Saved data entries

--------------------------------

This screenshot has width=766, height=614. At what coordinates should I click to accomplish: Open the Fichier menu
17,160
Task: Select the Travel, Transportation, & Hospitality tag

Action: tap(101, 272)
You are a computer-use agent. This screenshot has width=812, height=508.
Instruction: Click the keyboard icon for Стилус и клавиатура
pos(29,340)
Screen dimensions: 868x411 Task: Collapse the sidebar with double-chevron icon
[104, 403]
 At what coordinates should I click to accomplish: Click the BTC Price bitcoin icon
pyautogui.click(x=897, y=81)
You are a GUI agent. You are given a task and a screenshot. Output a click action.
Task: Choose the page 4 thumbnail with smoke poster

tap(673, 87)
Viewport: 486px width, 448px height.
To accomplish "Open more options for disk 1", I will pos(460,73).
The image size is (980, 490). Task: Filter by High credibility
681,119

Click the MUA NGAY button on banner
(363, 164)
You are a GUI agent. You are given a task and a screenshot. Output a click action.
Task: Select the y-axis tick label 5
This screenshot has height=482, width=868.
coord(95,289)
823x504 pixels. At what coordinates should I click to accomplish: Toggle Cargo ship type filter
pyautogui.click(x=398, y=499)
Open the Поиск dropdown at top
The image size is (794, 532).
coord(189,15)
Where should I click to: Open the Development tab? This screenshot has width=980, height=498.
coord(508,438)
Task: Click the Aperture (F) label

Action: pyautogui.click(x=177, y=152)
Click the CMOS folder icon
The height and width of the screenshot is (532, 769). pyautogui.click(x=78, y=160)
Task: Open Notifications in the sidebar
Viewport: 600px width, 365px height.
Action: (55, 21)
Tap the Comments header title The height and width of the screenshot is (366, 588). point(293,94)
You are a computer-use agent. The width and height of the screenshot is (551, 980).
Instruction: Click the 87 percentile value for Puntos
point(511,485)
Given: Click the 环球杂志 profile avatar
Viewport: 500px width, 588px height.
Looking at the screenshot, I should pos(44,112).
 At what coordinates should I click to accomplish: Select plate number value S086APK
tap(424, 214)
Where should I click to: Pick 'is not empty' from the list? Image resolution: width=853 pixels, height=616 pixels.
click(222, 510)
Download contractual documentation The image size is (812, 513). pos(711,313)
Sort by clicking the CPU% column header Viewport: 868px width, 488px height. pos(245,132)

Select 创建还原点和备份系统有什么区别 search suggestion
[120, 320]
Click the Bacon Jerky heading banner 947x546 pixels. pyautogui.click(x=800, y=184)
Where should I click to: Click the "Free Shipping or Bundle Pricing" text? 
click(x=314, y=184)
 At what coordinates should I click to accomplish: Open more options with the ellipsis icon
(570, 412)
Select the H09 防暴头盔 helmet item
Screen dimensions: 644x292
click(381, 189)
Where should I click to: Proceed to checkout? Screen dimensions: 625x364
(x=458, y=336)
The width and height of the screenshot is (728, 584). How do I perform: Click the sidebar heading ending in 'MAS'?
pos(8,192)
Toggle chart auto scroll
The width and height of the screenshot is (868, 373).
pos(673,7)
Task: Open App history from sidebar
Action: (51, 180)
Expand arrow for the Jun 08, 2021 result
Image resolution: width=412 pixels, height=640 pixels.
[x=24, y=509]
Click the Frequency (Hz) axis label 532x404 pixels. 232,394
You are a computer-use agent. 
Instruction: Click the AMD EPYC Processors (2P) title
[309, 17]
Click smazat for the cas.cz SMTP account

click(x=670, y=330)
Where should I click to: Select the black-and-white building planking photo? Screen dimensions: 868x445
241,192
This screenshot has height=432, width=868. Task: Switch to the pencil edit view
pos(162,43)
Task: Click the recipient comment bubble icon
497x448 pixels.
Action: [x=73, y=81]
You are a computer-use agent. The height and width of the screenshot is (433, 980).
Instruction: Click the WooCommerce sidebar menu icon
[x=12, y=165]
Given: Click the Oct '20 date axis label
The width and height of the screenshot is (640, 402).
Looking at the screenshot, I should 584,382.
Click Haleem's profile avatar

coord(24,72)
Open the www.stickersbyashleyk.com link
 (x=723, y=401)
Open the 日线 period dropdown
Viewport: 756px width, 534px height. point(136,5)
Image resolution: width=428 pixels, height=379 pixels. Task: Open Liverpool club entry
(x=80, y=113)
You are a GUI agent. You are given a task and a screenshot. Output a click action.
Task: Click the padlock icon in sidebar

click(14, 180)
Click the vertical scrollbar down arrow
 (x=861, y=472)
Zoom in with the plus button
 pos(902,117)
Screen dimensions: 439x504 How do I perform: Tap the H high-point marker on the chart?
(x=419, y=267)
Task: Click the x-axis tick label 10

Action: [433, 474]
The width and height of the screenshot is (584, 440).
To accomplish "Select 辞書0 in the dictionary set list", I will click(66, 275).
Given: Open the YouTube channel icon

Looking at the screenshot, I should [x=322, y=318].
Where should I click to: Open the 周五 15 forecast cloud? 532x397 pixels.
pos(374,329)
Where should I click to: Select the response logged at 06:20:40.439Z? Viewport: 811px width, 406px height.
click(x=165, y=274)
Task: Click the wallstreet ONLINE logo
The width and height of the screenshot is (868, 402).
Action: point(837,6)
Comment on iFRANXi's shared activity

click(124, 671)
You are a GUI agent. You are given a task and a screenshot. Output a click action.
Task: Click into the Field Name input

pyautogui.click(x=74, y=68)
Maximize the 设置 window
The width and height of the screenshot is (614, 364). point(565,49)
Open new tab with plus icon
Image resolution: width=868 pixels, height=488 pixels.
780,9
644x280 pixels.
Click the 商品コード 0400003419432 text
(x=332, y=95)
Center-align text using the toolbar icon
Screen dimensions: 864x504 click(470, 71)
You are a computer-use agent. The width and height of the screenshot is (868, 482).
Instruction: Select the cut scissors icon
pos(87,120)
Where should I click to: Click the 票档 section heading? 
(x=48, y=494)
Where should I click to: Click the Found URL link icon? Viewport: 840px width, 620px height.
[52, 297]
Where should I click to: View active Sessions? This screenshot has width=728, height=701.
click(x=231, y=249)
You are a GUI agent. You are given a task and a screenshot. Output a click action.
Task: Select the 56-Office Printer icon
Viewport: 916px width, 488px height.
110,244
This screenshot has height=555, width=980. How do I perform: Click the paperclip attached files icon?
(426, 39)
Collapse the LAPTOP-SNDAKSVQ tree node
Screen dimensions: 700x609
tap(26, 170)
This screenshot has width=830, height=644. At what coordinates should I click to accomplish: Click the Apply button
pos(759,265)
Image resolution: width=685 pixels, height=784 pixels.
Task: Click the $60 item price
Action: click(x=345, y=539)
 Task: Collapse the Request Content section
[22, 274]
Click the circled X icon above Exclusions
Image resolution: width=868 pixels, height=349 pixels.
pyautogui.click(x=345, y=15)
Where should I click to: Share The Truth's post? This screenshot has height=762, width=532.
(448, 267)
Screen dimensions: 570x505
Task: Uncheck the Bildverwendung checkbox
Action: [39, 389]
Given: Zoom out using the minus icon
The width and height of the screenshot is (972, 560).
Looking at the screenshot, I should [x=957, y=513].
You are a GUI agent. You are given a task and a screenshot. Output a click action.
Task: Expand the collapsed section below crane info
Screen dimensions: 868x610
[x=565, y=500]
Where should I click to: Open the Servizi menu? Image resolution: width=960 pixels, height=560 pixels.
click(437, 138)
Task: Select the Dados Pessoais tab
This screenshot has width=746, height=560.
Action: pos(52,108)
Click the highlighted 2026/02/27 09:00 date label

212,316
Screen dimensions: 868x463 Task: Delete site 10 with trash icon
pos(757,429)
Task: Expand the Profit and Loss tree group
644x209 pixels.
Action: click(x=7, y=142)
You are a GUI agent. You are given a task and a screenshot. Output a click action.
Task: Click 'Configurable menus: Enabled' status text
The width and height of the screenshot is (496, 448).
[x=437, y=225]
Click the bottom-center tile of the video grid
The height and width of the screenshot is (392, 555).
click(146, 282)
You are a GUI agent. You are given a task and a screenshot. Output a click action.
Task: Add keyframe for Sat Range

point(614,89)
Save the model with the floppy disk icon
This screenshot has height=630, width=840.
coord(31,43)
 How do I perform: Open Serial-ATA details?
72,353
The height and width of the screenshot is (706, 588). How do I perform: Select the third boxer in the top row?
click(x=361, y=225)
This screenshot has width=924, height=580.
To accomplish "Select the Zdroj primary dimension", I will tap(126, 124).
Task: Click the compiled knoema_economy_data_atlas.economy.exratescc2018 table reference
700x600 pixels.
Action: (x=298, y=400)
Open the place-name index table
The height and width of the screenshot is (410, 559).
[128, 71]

--------------------------------

Working from the entries above, return all lines that contain "disk".

To accomplish "Open more options for disk 1", I will pos(460,73).
Save the model with the floppy disk icon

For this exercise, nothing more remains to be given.